*TASK MATERIAL:*
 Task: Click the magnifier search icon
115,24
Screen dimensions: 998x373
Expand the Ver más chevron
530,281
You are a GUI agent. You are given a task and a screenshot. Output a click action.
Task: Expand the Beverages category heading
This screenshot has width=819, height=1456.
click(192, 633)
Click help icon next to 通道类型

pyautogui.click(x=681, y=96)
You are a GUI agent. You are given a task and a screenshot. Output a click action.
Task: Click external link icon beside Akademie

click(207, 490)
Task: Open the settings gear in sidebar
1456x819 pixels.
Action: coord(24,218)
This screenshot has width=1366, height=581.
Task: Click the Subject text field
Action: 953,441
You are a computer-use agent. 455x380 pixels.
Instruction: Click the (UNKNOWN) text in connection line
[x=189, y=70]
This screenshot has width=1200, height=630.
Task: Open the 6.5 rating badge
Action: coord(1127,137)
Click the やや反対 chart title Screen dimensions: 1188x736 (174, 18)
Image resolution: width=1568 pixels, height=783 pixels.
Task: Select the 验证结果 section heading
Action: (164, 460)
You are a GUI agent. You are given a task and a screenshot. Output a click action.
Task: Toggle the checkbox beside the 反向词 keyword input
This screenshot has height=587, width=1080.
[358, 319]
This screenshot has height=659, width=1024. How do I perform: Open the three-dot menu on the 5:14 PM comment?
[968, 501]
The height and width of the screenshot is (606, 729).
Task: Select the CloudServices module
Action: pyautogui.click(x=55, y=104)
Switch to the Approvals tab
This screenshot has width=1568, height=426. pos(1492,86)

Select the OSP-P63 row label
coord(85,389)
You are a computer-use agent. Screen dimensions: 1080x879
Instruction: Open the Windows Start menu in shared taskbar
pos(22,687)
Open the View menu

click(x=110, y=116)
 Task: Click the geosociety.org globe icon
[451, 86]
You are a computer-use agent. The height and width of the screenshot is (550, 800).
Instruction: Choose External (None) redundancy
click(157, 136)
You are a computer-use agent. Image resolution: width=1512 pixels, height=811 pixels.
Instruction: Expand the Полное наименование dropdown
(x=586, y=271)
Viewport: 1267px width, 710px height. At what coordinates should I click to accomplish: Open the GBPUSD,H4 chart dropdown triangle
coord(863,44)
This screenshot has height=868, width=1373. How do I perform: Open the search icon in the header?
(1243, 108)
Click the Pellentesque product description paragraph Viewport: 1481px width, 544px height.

*PROMPT:* Scan the material above for the string "computer". Return each line where it occurs.

*SOLUTION TO THIS PROBLEM:*
You are a computer-use agent. 455x380 pixels.
You are a computer-use agent. Screen dimensions: 1080x879
You are a computer-use agent. The height and width of the screenshot is (550, 800).
You are a computer-use agent. Image resolution: width=1512 pixels, height=811 pixels.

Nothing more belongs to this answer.